Y después… el silencio

Epilogo de «El sonido del silencio»

Pasaron 3 días para que la encontraran. Nada más… una estrella se apagó. ¿Cómo se enteraron del entierro? No vale la pena indagar. Un ataúd ahora encerraba lo que alguna vez fue una vibrante y hermosa joven. Al lado un gran retrato de mejores épocas le hacía poca justicia a la persona que fue.

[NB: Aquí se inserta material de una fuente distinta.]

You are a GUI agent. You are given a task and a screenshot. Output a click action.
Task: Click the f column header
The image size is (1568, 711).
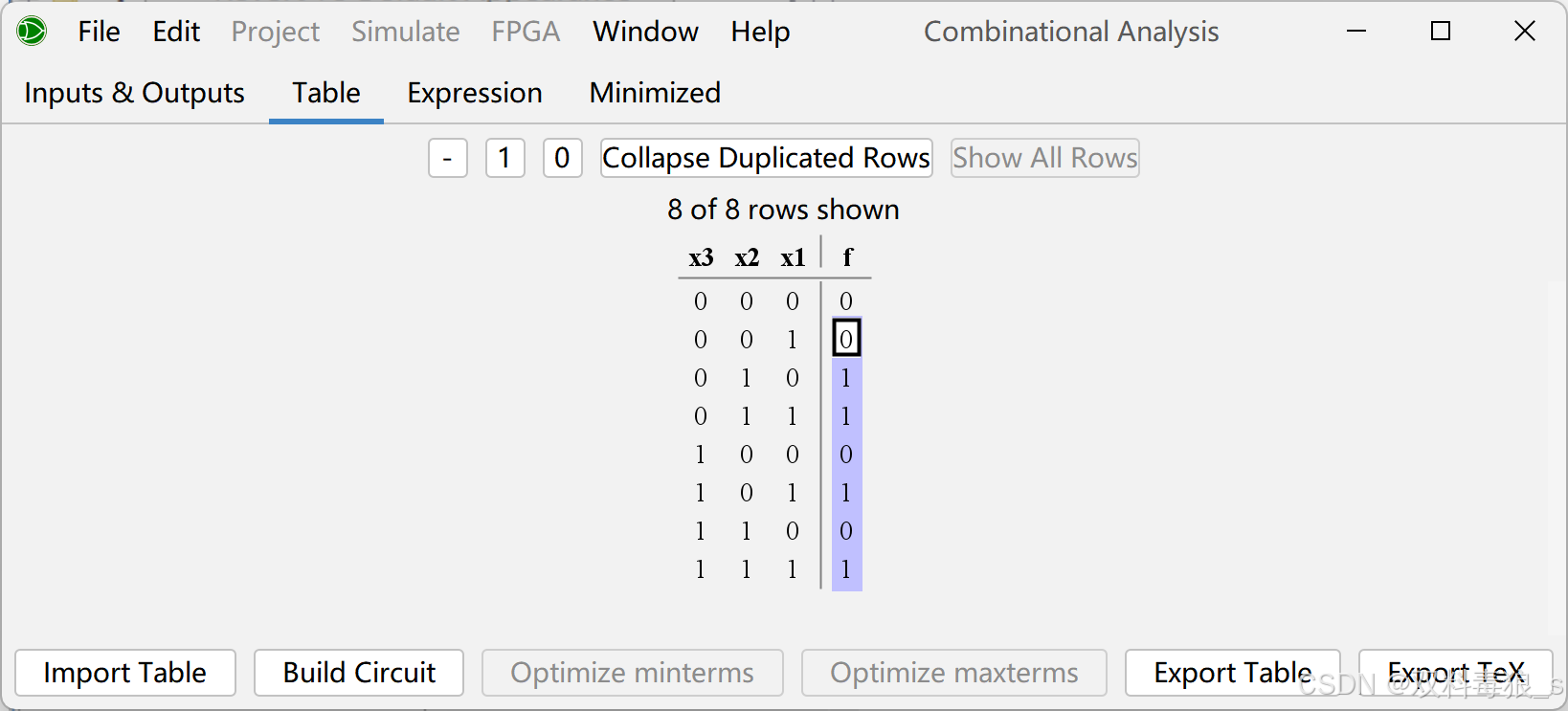(847, 257)
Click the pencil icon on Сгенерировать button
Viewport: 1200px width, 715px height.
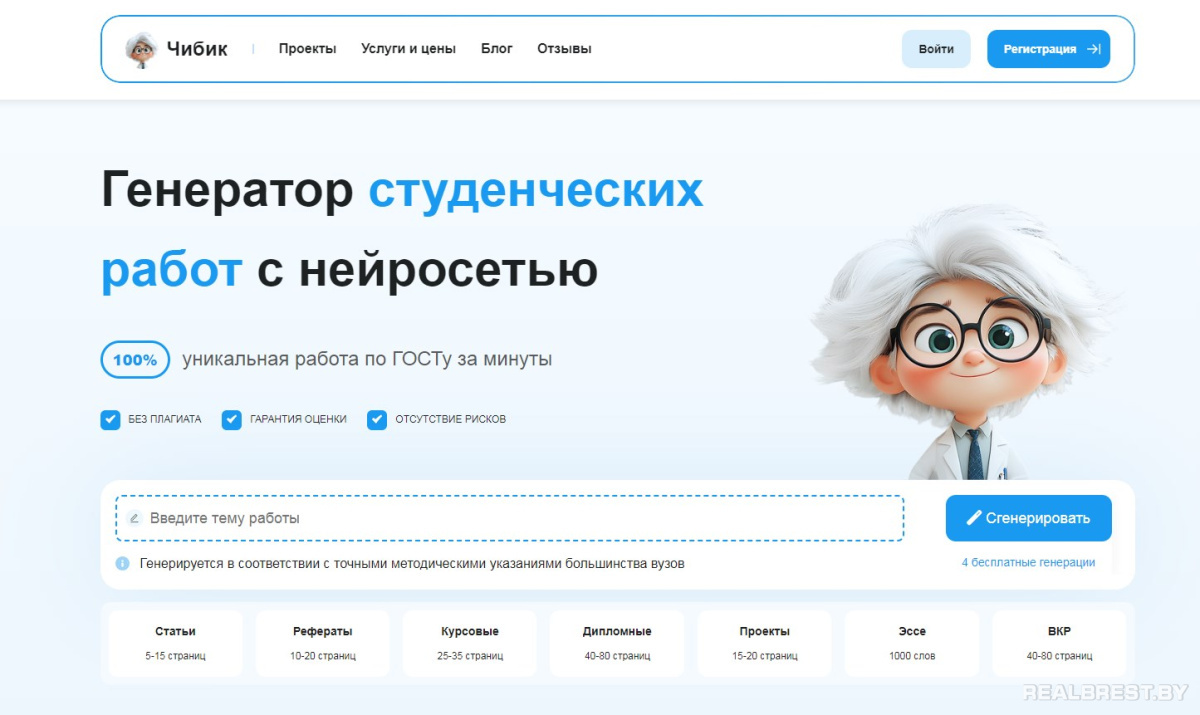pos(974,517)
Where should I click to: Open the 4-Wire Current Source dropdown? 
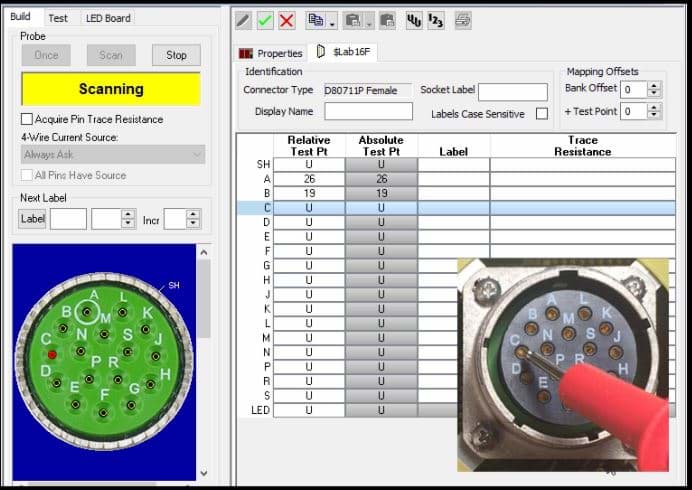click(113, 154)
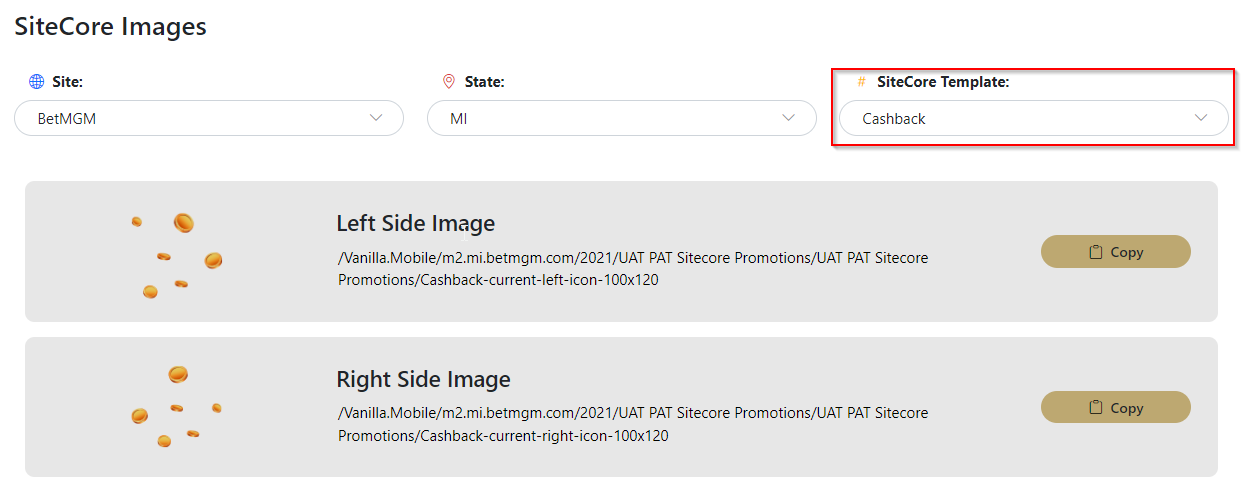Click the hash icon beside SiteCore Template
1245x497 pixels.
861,82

Asistió la familia, los amigos, personas queridas, el taxista y ese joven que nunca se atrevió a dirigirle la palabra. Este último fue el que más resintió la pérdida. No lloraba, después de todo no la conocía, sin embargo el dolor en su pecho era muy real. Observó a las otras personas, de todos los asistentes sólo reconoció al taxista. Junto con él era el único que no lloraba.

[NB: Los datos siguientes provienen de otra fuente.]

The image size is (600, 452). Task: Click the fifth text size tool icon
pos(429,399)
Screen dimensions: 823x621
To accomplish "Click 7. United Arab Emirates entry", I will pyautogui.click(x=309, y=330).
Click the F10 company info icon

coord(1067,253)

Todos los demás… ¿Por qué chingados lloran? No puede ser porque les importara. ¿Dónde estaban cuando ella vivía? ¿Por qué la dejaron morir sola? ¿Qué hubiera necesitado para evitar que se matara? ¿Qué hubieran hecho por salvarla? Si era amiga, hermana, hija, compañera ¿Por qué la abandonaron?

Sus lágrimas lo llenaban de rabia. ¿De qué les servía llorarla ahora? Sólo lo hacen por estar bien con ellos mismos. Dieron por hecho que ella estaba bien, que si necesitaba algo los buscaría… ingenuos, no se dieron cuenta que su silencio eran gritos de auxilio.

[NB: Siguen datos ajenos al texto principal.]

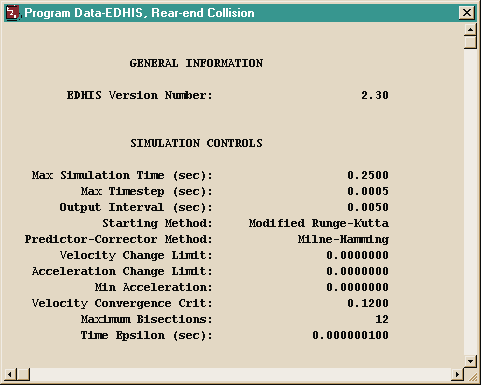Select the Max Timestep value 0.0005

pyautogui.click(x=368, y=191)
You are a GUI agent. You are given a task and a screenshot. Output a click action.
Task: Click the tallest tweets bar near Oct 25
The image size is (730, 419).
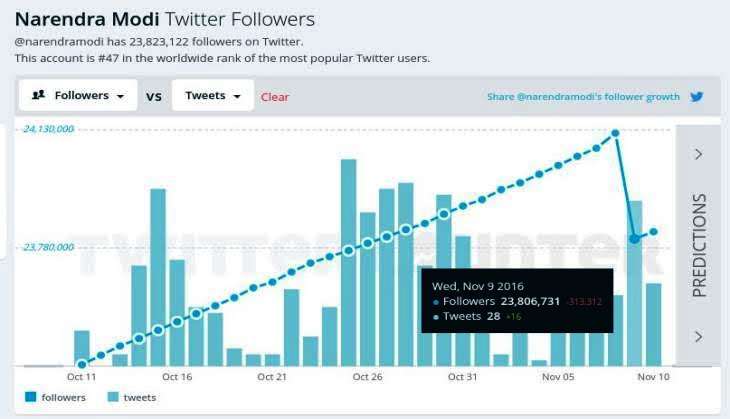pyautogui.click(x=349, y=263)
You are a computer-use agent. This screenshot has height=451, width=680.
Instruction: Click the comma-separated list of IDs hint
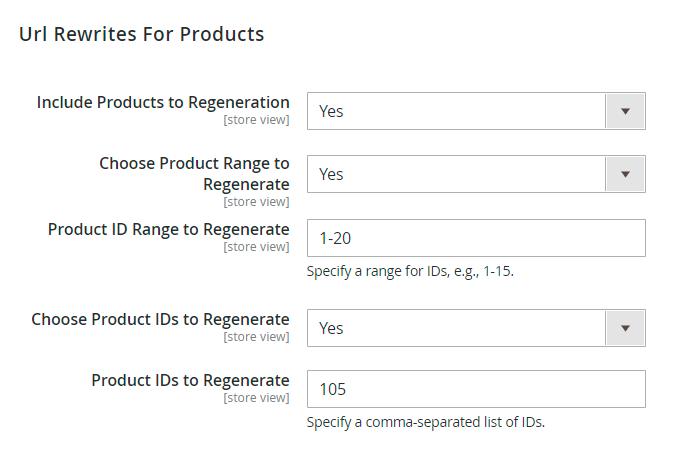point(426,422)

Él sí se dio cuenta. Cuando ella ya no fue al mirador, movido por sus propias emociones dio con el taxista. Él fue el que le dio la noticia. El taxista fue el que vio a la policía sacar el cuerpo. Él fue el que contestó una pregunta que el joven nunca logró formular “Murió”

Ahora ya no queda nada. En su pecho se quedaron los deseos de hablarle, de conocerla, de que ella lo conociera. El hubiera no existe, sólo queda la decisión que él tomó de no hablarle. Es lo único que tenemos… el presente. Todo lo demás sólo existe en nuestra imaginación. Nada más, no existe nada más que el eco de nuestros propios pensamientos y lo que hagamos con ellos. En su presente ya no hay un inicio, sólo existe el epílogo. Nada. Sólo silencio.

«A menudo el sepulcro encierra, sin saberlo, dos corazones en un mismo ataúd.»